XML parsing error?

I’ve just tried to create a stored procedure in a liquibase changelog file using the tag.

The migration fails with (among other things) this weird error:

Caused By: You have an error in your SQL syntax; check the manual that corresponds to your MySQL server version for the right syntax to use near ‘}" tableName=“Shelter”><colLT FALSE;
     DECLARE c CURSOR FOR
       SELECT b’ at line 5

Obviously I would not write such invalid SQL.  I looked in the log to see what Liquibase was trying to execute, and lo and behold.  Here’s a snippet.  See line 5:

Error executing SQL CREATE PROCEDURE fixBreadcrumbs() MODIFIES SQL DATA
   BEGIN
     DECLARE newCurrentQuestionID VARCHAR(30);
     DECLARE newSessionID BIGINT(20);
     DECLARE maxId BIGINT(20);maName}" tableName=“Shelter”><colLT FALSE;
     DECLARE c CURSOR FOR
       SELECT bc.priorQuestionID, bc.sessionID
       FROM sessionbreadcrumb bc

That bizarre fragment–see the maName}" tableName=“Shelter”><col part?–is from an element waaaay up earlier in the changelog.xml.  Needless to say, I didn’t incorporate this piece of text in my stored procedure SQL.

Is there some weird parameter substitution going on here that shouldn’t be going on?

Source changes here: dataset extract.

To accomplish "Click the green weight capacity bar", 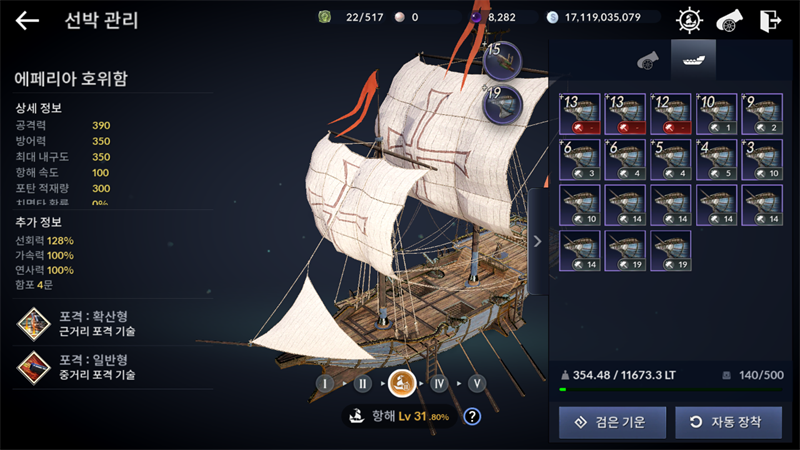I will 671,389.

In case it helps, here’s the source of that snippet:

CREATE PROCEDURE fixBreadcrumbs() MODIFIES SQL DATA
    BEGIN
      DECLARE newCurrentQuestionID VARCHAR(30);
      DECLARE newSessionID BIGINT(20);
      DECLARE maxId BIGINT(20);
      DECLARE done BOOLEAN DEFAULT FALSE;
      DECLARE c CURSOR FOR
        SELECT bc.priorQuestionID, bc.sessionID
        FROM sessionbreadcrumb bc

Are you by any chance reusing StringBuffers or StringBuilders and forgetting to setLength(0); someplace?

Or maybe line 616 of XMLChangeLogSAXHandler.java?  Don’t have time to debug at the moment.

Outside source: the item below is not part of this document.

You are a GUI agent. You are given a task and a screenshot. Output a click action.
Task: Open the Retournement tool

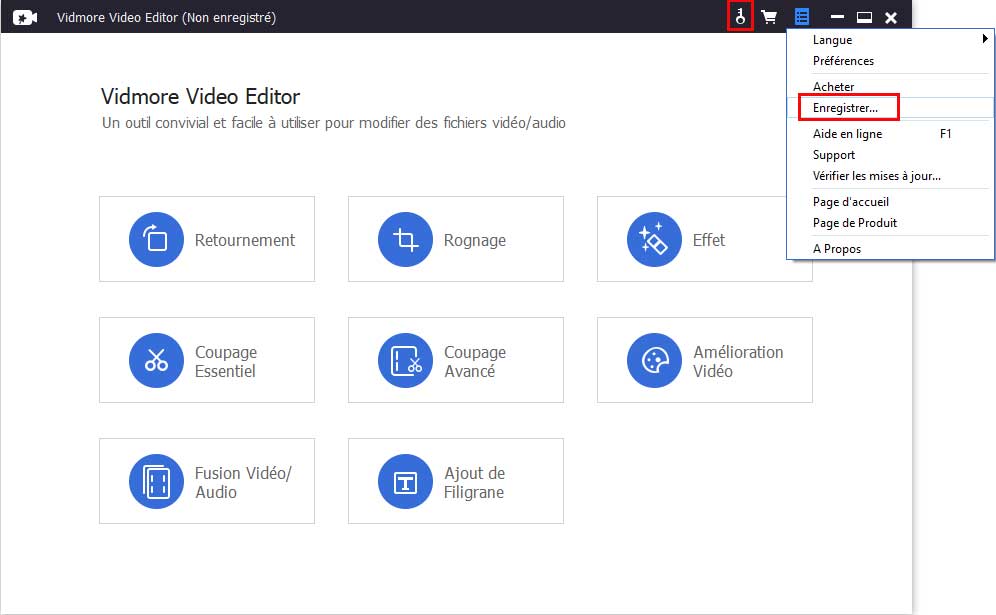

Hard to tell if I’ve definitively “fixed” it, but moral of the story so far: always enclose your tag body in a section!

I think that what might be going on here is a combination of a sneaky bug in Liquibase and good old fashioned dumb and careless behavior on my part.

The sneaky bug might have to do with the way that SAX reads and deals with CHARACTERS events from an XML stream.  I know that in StAX you can tell your parser to coalesce multiple back-to-back occurrences of such events, but when you do, you lose CDATA information.  Anyhow, it appears that something about adding CDATA specifiers back into the mix corrected the weird substitution Liquibase appeared to be doing.

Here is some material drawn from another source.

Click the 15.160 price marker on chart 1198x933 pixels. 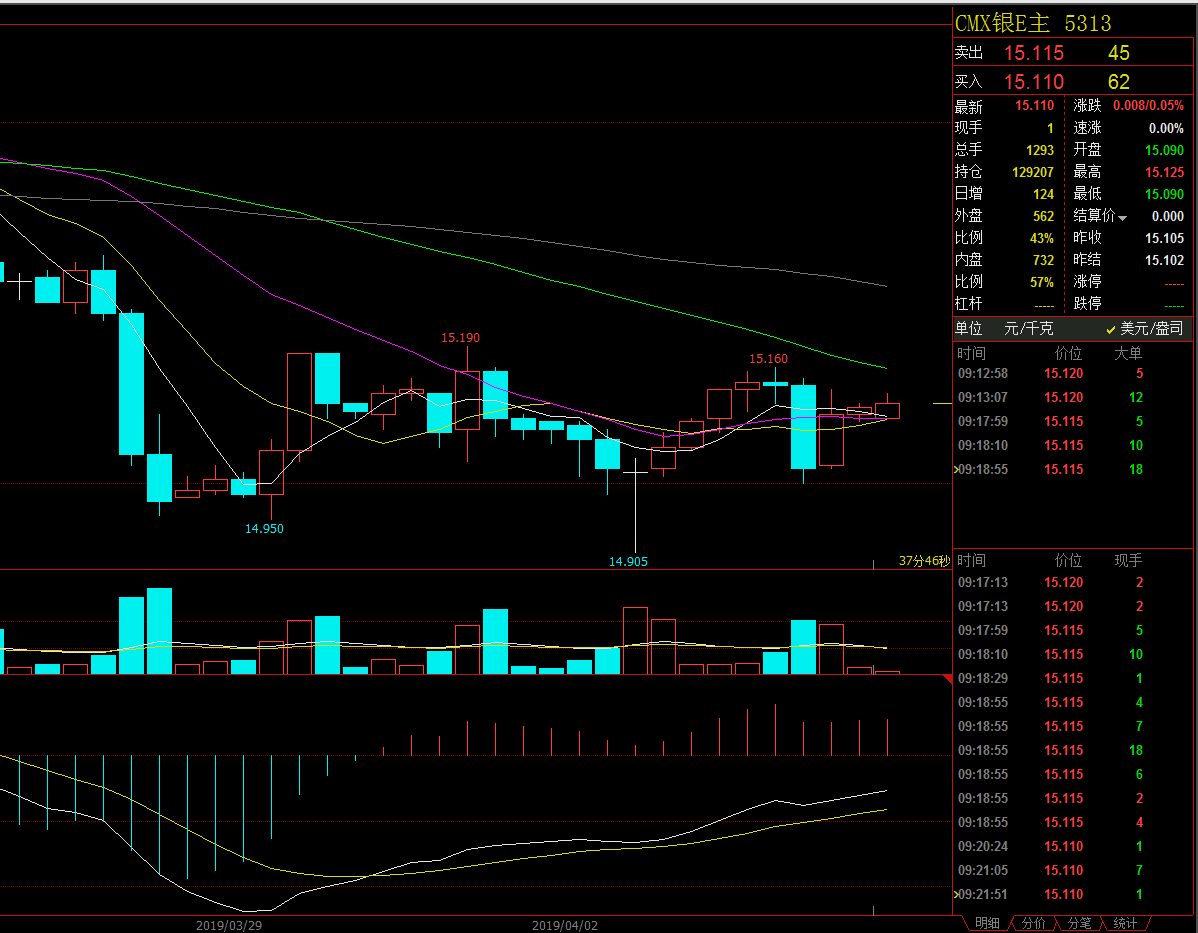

I will still put my money on the fact that there’s a StringBuffer being recycled badly somewhere.

Best,
Laird

That is very odd.  The XMLChangeLogSAXHandler seems like the class that woudl have the issue in it.  There is a StringBuffer text attribute that is built up by the SAX characters(ch, start, length) callback handler, but that code looks like it is taking the start and length into account correctly.  The text StringBuffer gets cleared out in endElement and startElement as well, but I if that was a problem, I would expect your bad string to have additional text at the beginning or end, not in the middle, especially since we only update it with text.append().

Without being able to reproduce it, it almost looks like the SAX parser is passing us bad data in the characters callback.  What java and/or xml parsers are you using?   

Good to hear you have a work around at least.

Nathan

Short answer: Java 6u22 on a Mac; the parser is whatever Glassfish 3.1 uses.  (I’m running the Liquibase servlet listener.)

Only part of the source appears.